Глава четвертая

За светлой зарей не всегда следует ясный полдень — за золотистым рассветом иногда наступает бурный и пасмурный день. Никогда еще, ни одна нация не приветствовала своей будущей королевы такими проявлениями восторга и радости, как французский народ приветствовал Mapию-Антуанетту, прекраснейшую из принцесс, когда либо украшавших собой французский престол — гордую, мужественную, самоотверженную и, между тем, окончившую, свою жизнь на эшафоте!..

— Какая толпа народа! — воскликнула Мария-Антуанетта, при виде приветствовавших ее восторженных масс, давивших друг друга на улицах Парижа для того только, чтобы прикоснуться к дверцам ее экипажа.

— Ваше высочество, — отвечал изысканно-вежливый герцог де Бриссак, — с позволения его высочества, дофина, это — толпа поклонников!

И немного лет спустя, эти самые толпы неистовствовали уже с криками ненависти и проклятия вокруг гильотины, тесня друг друга, чтобы обмакнуть платок в ее крови.

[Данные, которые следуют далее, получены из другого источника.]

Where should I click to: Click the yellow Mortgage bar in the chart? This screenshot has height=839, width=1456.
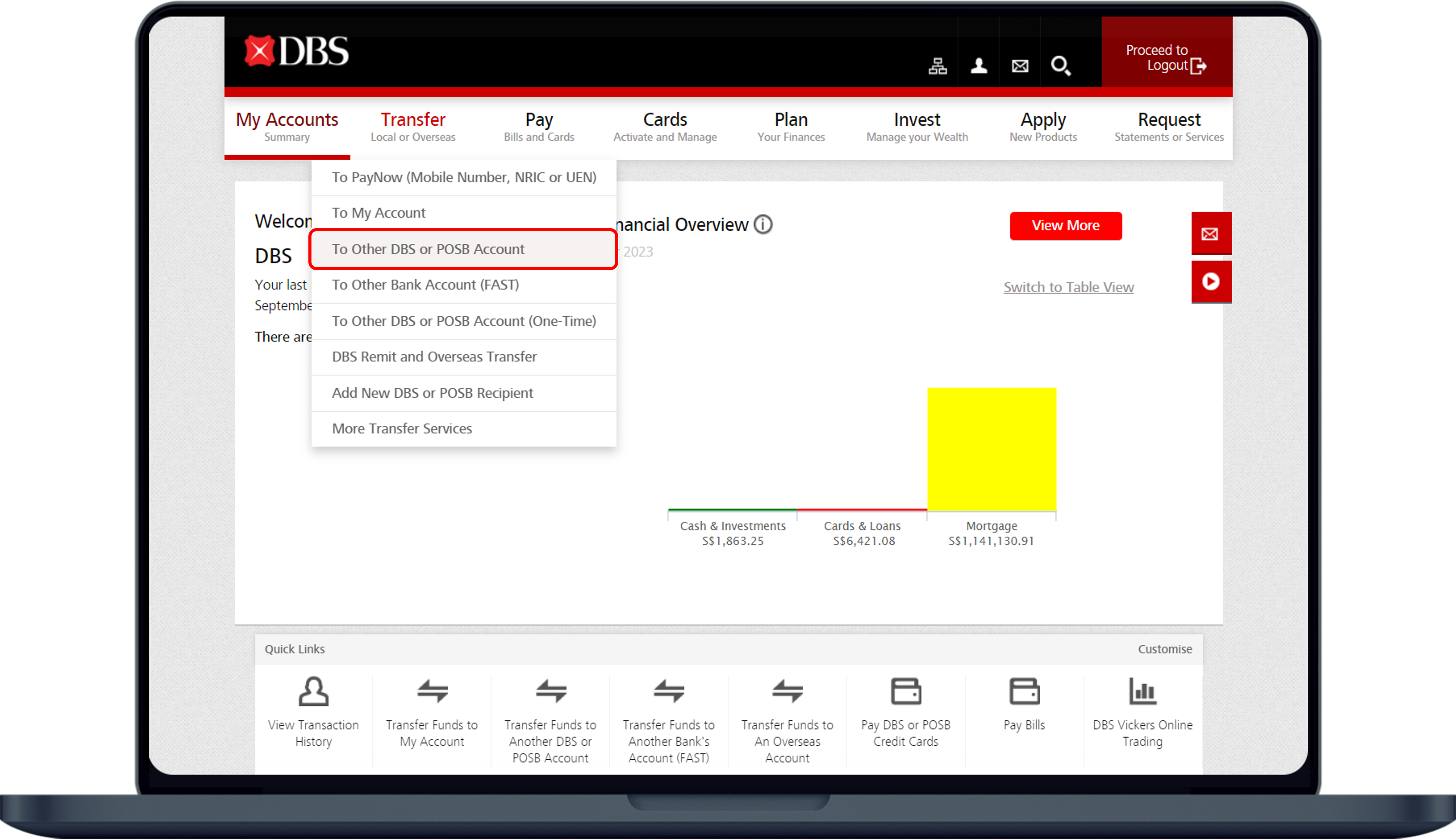991,450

Но зато, в первые годы пребывания Марии-Антуанетты во Франции, трудно было пользоваться большей любовью, большей популярностью, чем молодая австрийская эрцгерцогиня, юная супруга французского дофина. И недаром народная молва, не переставая приводила примеры ее доброты, деликатности, снисходительности и великодушия. То она избавила от ответственности грума, лошадь которого ушибла ей ногу, умолчав совсем об этом происшествии; в другой раз, она остановила собак, егерей и всю охотничью кавалькаду короля Франции, чтобы только не смять крошечного поля бедняка-крестьянина, у которого хлеб не был еще убран. Когда другого крестьянина чуть ли не до смерти забодал загнанный охотниками олень, она собственноручно перевязала ему раны, положив его голову к себе на колена, и назначила ему пожизненную пенсию из своих собственных средств. Однажды, когда дежурный офицер, передвигая по приказанию королевы какой-то шифоньер в ее комнатах, ушиб себе по неосторожности до крови висок, весь двор был возмущен, узнав, что первая женщина во Франции сама ухаживает за больным; но народ приветствовал поступок королевы криками восторга и радости. Тогда, она называлась еще не «проклятая австриячка», а «наша гордость, наше дорогое дитя, наша добрая молодая королева, обожаемая и прекрасная».

Mapия-Антуанетта была уже замужем несколько лет, прежде чем явилась надежда на появление наследника престола; но, несмотря на то, парижские рыбные торговки, с самого начала принявшие ее под свое особое покровительство, клялись, что природа предназначила ее быть матерью: она так любила детей, что не гнушалась даже грязными ребятишками, игравшими на улице. Так, однажды, ее лошадей едва успели остановить над самой головой голубоглазого мальчугана, сновавшего перед ними взад и вперед по улице, не сознавая опасности, или растерявшись от ее приближения. Королева — это было уже после смерти Людовика XV — перепугалась, думая, что мальчика задавят насмерть, и так обрадовалась, увидев его целым и невредимым, что взяла его к себе в коляску и хотела уже увезти с собой, но тут из соседнего дома выбежала испуганная старуха с извинениями и оправданиями.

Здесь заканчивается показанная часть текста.